8.1.4. Deriva genética
Embora a transmissão gênica de uma geração para a seguinte aconteça de maneira previsível, existe a possibilidade de que alguns eventos não previstos ocorram e interfiram. Ou seja, agentes aleatórios podem agir e promover mudanças na composição genética de uma população. Esse processo é conhecido como deriva genética.
A deriva genética é capaz de modificar as frequências dos alelos em uma população em relação à geração parental de modo indeterminado, ou seja, ao acaso, constituindo um mecanismo que reduz a variabilidade genética nas populações.
Se considerarmos várias populações, todas de mesmo tamanho e com as mesmas frequências gênicas, sob efeito da deriva genética, com o passar das gerações ocorrerão flutuações imprevisíveis nas proporções de seus alelos, tornando as populações distintas.
A deriva genética ocorre quando o número de organismos férteis em uma população torna-se reduzido não garantindo integralmente que os alelos de pool gênico sejam repassados àgeração seguinte. Em decorrência unicamente do acaso, alelos podem estar mais ou menos representados no conjunto gamético ocasionando alterações aleatórias nas frequências gênicas da população. Portanto, quanto menor o número de indivíduos capazes de se reproduzir, maiores serão os efeitos decorrentes do acaso nas frequências gênicas, de maneira que grandes desvios poderão ser notados em relação à composição genética, entre as gerações da população.
Embora nas populações infinitamente grandes o efeito da deriva genética seja mínimo, nas de pequeno tamanho ela pode constituir a principal força evolutiva, considerando que a variação aleatória nas frequências gênicas, promovida nas gerações pode levar à fixação ou à perda de alelos.

a) Efeito fundador
O efeito fundador é uma circunstância que causa deriva genética e ocorre quando alguns organismos de uma grande população emigram ou, por outro fator qualquer, separam-se de sua população de origem e entram em outra população. Assim, esse pequeno grupo de organismos, isolado de sua população nativa, passará a constituir um novo deme, se reproduzirá e crescerá em tamanho (Figura 11).

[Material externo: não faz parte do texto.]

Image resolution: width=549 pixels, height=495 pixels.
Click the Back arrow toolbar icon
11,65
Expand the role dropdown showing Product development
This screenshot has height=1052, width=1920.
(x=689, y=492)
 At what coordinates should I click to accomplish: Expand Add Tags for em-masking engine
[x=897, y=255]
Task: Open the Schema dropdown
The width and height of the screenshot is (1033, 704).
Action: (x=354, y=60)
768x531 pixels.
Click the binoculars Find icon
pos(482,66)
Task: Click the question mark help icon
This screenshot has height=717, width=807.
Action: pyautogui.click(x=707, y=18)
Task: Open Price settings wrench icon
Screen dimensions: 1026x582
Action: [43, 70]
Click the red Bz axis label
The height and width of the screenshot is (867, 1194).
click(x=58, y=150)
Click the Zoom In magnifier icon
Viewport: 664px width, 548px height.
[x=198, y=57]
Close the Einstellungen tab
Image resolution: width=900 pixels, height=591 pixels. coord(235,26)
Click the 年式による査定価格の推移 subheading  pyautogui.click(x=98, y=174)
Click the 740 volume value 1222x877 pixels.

Figura 11. Variações são notadas na composição genética de populações quando elas se originam de um pequeno grupo de organismos. Fonte: PIMENTEL et al. (2013).

O conjunto gênico agora existente é derivado, portanto, dos alelos presentes nos fundadores que são representativos do pool gênico da população da qual se originaram. Proporções alélicas observadas em certas populações humanas evidenciam a nítida ocorrência de erros de amostragem. Nessas populações, as frequências observadas são um forte indicativo de que elas tenham se originado de um número reduzido de indivíduos fundadores.
Um exemplo conhecido diz respeito ao grupo sanguíneo ABO entre índios não miscigenados da região amazônica, os quais são isogênicos para o grupo O, ou seja, apenas o alelo i está segregando nessa comunidade (os alelos Ia e Ib não existem). É bastante plausível que o efeito fundador seja o provável responsável pela elevada incidência de doenças hereditárias raras em populações humanas.

b) Gargalo genético
Outro fator que pode levar à deriva genética é o gargalo genético, que ocorre quando o tamanho de uma grande população é drasticamente reduzido. A diminuição acentuada de uma população pode se dar em virtude de acontecimentos repentinos, como grandes epidemias e outras catástrofes naturais, capazes de possibilitar a sobrevivência de um pequeno número de indivíduos reprodutivos. Esses desastres podem diminuir seriamente a diversidade genética da população.
O efeito gargalo decorre do estreitamento na passagem de genes de uma geração para outra em uma população que, em razão da diminuição aleatório de seu tamanho, passou por drástica redução de genitores. Assim, a geração seguinte, originada a partir do conjunto de gametas dos organismos sobreviventes, poderá apresentar composição genética distinta da população pré-gargalo, que não necessariamente corresponde àsfrequências gênicas do pool gênico original.

Figura 12. O que ocorre em uma população quando esta passa por uma redução drástica de tamanho em virtude de acontecimentos repentinos. As bolinhas de diferentes cores correspondem aos genótipos dos organismos. Fonte: PIMENTEL et al. (2013).

Referências Bibliográficas
PIMENTEL, M.M.G. et al. Genética essencial. Rio de Janeiro: Guanabara Koogan, 2013.